__TASK REQUIREMENTS__: Determine how many lines in the records hold the word "agent". Return the number alone.

▽

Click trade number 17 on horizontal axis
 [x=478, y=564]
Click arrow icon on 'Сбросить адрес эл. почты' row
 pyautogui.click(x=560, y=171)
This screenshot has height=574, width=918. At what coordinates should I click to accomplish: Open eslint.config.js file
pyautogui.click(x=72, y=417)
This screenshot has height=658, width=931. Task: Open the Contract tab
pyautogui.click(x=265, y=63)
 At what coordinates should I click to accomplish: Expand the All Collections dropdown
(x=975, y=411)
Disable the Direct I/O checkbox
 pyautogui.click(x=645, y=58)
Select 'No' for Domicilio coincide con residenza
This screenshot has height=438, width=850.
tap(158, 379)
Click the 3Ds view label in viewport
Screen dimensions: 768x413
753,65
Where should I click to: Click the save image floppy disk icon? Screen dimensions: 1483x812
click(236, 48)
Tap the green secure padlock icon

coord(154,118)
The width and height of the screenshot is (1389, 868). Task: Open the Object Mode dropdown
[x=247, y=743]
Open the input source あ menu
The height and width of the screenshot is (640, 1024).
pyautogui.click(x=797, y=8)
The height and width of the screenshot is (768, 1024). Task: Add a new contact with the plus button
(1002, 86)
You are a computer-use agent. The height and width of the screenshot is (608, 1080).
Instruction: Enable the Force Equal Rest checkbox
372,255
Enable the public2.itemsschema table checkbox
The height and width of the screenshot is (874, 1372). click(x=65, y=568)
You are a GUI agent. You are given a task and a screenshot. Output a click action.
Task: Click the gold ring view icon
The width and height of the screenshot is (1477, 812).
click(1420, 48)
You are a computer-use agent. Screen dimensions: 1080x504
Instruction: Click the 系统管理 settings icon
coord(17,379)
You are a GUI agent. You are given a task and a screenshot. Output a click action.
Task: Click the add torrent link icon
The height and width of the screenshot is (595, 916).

△

__ANSWER SECTION__: 4